Mais la bannière de l’UDF, cela les empêche de marcher. Alors il nous faut notre bannière, la bannière de notre génération. Nous avons retrouvé la jeunesse, il nous faut la bannière de cette jeunesse-là.
Trop de compromissions ont abîmé cette image. Trop de roueries, des alliances contre nature, de la langue de bois, de la soumission. Il nous faut une bannière qui soit neuve comme notre marche est neuve.
Alors j’entends bien comme, après tous ces sacrifices, beaucoup de nos élus ont un peu de mal, et qu’ils voudraient garder la vieille maison, et je ne sous-estime en rien les difficultés à passer d’un monde à un autre. Voulez-vous que je vous dise : je les aime. J’aime leur cuir tanné. J’aime leur expérience. J’aime quand ils sont auprès de moi. J’ai besoin d’eux. Mais je leur dis : vous n’avez rien à craindre du monde qui vient. Si nous restons entre nous, sur les remparts de l’ancien monde, tandis que tout bouge autour de nous, que nous restera-t-il ? Il restera des vestiges, nous allons être de moins en moins nombreux, et nous avons besoin de jouvence, pas de combats d’arrière-garde !
Regardez ce qui s’est produit. À la minute même où nous avons prononcé le nom de notre nouveau mouvement, il s’est produit un tsunami d’adhésions nouvelles : nous n’avons rien fait pour cela, nous n’avons rien préparé, nous n’avons pas dépensé un euro en communication… Et plus de 40 000 personnes nous ont rejoints. C’est comme un barrage qui a cédé !
Nous avons longuement discuté avec ceux, dans nos rangs, qui exprimaient leur attachement au sigle UDF. Ils mettent l’accent sur le fait que d’autres pourraient avoir l’ambition de récupérer le sigle… Je ne suis pas persuadé de ce risque, mais je les entends.
C’est la raison pour laquelle nous avons établi la ligne de conduite suivante.
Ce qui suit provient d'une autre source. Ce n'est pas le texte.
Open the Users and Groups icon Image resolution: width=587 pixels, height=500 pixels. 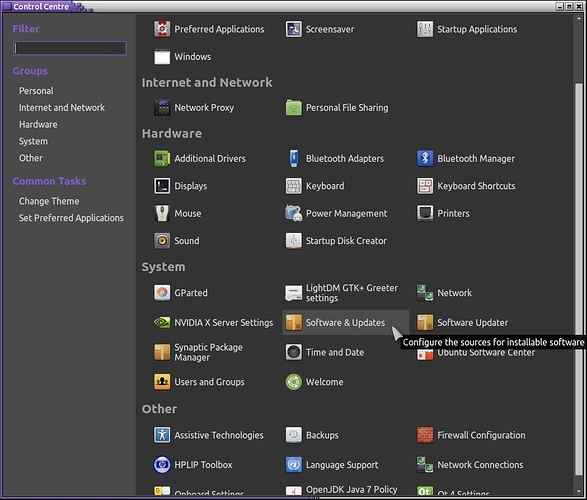click(x=162, y=382)
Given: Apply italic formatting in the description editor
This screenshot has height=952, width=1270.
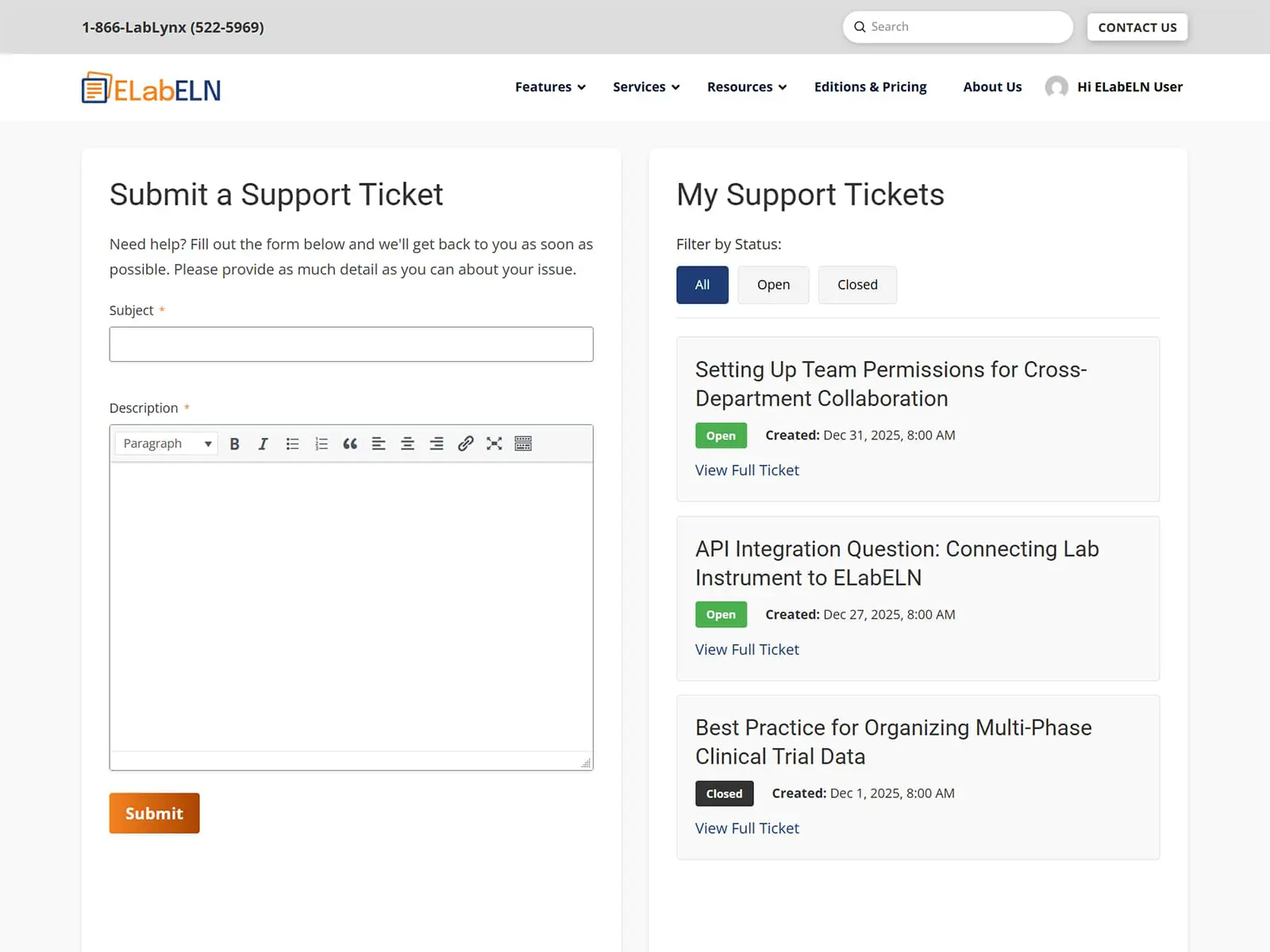Looking at the screenshot, I should [263, 443].
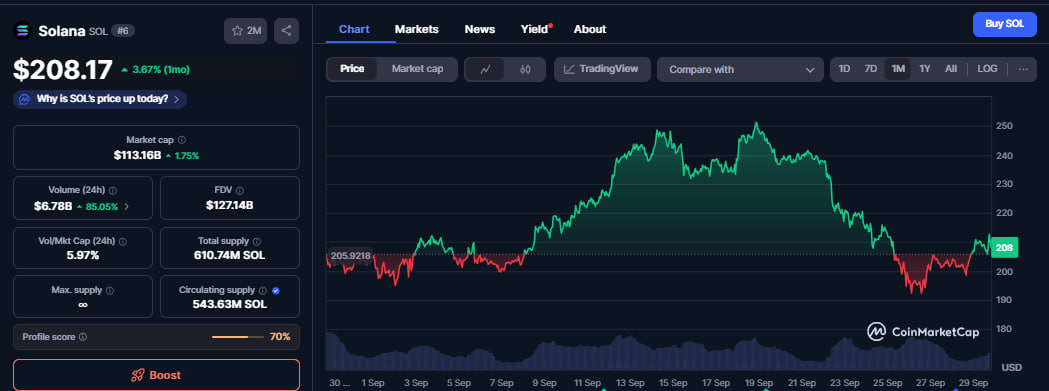Click the Market cap info icon
The width and height of the screenshot is (1049, 391).
(182, 140)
L’UDF décide d’être membre fondateur du mouvement démocrate et d’y adhérer en tant que personne morale. Cela signifie que les adhérents de l’UDF sont ipso facto adhérents du nouveau mouvement. Et nous décidons tous ensemble que dans ce mouvement unitaire, ce sont les instances élues du mouvement démocrate qui assument la responsabilité des décisions à prendre. Un bureau de 20 à 30 membres garantira les intérêts juridiques, matériels et moraux de la tradition et du patrimoine de l’UDF dans l’étape transitoire de trois années qui s’ouvrira à partir de la fondation.
Nous avons ainsi recherché les garanties maximales. Dois-je vous dire la vérité ? Je n’ai jamais pensé la vie en termes de garanties. Je la pense en termes de dynamique. À cette heure de son histoire, au moment où de grands enjeux pèsent sur la vie de nos compatriotes, nous sommes attendus. Si nous faisons face à ces enjeux, nous rencontrerons les Français, leur cœur, leur âme, leur volonté collective. Alors, nous porterons quelque chose de plus grand que nous : la confiance des Français.
C’est ainsi que je vis ce moment, avec vous, qui m’avez accompagné au long de ce chemin : comme une construction, comme une fondation, comme une renaissance.